I'm about to scale the campaign, but in my mind i always need to keep testing new angles/landers etc.

So when you scale, i guess you keep testing new things, right ?

But you always give up a bit on ROI in order to test new things: in my case if campaign was running 100% on my best lander => best ROI
So if i add 1-2 challengers to this lander, my ROI will be lower unless both challengers perform better than my best lander.

In other words, once you are ready to scale, do you restrict the quantity of elements you test (better ROI) or you keep on testing lots of thing (lower ROI) ?

Btw i'm running pops


11-02-2015 01:31 PM #6 vortex (Senior Moderator)

Quote Originally Posted by olorin View Post

So when you scale, i guess you keep testing new things, right ?

But you always give up a bit on ROI in order to test new things: in my case if campaign was running 100% on my best lander => best ROI
So if i add 1-2 challengers to this lander, my ROI will be lower unless both challengers perform better than my best lander.

In other words, once you are ready to scale, do you restrict the quantity of elements you test (better ROI) or you keep on testing lots of thing (lower ROI) ?

Btw i'm running pops
When you're already at a point where your offer + lander(s) is good enough to scale, by all means decrease the amount of testing you do.

I like to assign less weight to new offers and landers I'm testing (for example 20-30%, with 70-80% going to the best offer + lander).
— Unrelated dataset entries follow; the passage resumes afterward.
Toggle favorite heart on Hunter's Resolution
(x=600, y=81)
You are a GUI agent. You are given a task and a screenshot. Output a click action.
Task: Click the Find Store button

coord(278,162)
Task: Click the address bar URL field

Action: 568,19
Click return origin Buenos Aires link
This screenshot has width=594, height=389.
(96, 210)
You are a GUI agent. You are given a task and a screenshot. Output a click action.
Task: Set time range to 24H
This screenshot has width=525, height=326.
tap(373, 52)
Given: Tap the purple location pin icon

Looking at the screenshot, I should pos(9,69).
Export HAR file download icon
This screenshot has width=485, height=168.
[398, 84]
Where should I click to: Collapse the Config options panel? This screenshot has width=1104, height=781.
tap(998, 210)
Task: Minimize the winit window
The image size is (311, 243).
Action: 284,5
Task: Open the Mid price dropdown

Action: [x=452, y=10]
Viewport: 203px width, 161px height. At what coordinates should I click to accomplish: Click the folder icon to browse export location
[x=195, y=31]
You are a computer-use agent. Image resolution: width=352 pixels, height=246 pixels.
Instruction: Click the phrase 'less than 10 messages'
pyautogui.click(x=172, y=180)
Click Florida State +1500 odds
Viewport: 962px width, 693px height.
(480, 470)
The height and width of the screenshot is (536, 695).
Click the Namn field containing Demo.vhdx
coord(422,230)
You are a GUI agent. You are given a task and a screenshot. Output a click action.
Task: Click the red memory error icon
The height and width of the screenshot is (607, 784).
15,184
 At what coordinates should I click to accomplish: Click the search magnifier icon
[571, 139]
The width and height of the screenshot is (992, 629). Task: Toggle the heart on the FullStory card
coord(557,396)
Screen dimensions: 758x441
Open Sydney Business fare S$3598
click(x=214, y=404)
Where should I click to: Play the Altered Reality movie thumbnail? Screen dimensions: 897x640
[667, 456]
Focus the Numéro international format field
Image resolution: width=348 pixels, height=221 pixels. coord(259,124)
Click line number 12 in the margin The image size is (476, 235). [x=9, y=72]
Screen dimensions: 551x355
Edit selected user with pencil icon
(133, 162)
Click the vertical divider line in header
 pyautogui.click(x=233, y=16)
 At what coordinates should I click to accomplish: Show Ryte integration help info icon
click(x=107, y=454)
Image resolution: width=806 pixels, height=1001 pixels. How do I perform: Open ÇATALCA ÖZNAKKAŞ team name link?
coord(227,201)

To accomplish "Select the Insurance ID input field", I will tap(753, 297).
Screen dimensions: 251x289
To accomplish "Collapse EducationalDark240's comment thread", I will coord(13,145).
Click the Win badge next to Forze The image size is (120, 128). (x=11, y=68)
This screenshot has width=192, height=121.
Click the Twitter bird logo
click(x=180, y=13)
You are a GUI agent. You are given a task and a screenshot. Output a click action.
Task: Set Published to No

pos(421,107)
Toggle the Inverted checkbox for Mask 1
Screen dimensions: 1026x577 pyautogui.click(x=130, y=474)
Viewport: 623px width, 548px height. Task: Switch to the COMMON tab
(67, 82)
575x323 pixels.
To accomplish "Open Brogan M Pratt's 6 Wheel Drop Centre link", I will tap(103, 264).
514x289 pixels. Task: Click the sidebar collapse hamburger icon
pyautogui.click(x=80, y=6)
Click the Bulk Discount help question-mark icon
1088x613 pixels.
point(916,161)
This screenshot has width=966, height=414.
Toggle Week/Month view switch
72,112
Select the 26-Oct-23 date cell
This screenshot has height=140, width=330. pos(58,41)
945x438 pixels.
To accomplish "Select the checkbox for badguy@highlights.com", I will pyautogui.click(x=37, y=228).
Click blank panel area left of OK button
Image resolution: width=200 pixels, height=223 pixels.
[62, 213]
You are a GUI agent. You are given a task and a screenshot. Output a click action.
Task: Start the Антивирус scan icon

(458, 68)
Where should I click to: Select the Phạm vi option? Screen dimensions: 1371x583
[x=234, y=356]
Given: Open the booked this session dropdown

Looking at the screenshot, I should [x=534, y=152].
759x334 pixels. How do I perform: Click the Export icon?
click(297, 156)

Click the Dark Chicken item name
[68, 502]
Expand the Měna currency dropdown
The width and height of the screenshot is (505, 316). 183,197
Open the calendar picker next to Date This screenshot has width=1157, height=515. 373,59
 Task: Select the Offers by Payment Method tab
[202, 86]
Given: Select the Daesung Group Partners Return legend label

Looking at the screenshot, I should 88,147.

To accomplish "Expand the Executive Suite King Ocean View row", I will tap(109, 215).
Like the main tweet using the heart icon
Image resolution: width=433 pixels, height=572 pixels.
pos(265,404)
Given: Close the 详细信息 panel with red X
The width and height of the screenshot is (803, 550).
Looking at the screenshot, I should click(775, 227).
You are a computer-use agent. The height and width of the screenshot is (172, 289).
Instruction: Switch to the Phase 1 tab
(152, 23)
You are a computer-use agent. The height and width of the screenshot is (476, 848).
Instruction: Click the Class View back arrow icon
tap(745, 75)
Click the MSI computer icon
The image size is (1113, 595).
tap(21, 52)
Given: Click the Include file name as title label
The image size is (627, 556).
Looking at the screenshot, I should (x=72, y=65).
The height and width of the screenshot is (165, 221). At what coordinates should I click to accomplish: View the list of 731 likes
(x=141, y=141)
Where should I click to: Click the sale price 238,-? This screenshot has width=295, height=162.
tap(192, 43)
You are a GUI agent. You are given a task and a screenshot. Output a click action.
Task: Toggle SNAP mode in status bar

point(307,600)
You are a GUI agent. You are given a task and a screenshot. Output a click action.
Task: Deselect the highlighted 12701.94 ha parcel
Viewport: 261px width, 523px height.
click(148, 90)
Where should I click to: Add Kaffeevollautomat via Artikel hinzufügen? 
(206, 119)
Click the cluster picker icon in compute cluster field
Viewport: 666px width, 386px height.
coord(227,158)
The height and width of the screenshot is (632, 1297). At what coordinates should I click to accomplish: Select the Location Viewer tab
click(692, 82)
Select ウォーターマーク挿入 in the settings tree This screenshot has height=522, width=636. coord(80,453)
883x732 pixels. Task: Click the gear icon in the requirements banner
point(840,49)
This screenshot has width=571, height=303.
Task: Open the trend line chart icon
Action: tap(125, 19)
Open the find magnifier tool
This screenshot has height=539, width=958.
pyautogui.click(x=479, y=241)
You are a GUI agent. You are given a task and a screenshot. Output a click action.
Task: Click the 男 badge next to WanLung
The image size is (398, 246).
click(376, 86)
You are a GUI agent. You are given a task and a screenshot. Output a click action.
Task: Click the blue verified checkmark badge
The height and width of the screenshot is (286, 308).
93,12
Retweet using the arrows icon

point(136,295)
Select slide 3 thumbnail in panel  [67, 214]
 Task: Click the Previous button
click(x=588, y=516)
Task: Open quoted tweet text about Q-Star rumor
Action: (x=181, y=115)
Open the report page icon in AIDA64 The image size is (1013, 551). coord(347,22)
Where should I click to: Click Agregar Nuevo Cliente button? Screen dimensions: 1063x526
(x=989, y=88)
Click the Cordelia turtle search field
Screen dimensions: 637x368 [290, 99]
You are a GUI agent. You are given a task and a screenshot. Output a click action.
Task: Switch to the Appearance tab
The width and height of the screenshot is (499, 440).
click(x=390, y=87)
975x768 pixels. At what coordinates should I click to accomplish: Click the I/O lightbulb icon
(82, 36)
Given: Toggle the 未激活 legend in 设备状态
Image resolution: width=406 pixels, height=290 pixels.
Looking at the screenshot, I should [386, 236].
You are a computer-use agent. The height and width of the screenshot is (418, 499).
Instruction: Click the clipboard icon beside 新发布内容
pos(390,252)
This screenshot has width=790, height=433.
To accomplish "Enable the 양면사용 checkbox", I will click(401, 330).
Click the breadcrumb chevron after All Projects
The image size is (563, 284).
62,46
Either that or start a new camp just to continue testing and assign a low daily budget to it or just target the most profitable few hours of the day (just need to watch that doing so won't pull alot of traffic away from your main camp - depends on the traffic source).

When you're scaling, you'll inevitably encounter sources where your current creatives aren't "good enough" to profit. With continual testing, every time you find better creatives, you can retry those sources again, and some of them may be profitable then.

Continual testing will also keep you one step ahead of your competition. Unless you have a really good way of shielding your lander from spying eyes/tools, it would just be a matter of time before your lander gets ripped by more and more people. Keeping up with testing will let you stay ahead.

So yes - testing should never stop, unless you have another camp that is more profitable that will yield more profits when you spend time on that instead of the current camp.


Amy


11-02-2015 03:56 PM #7 cbrughmans (Member)

I recommend three LPs during testing and 1 (the winner) full blast during upscaling. If performance goes down and you're getting close to break even point, repeat!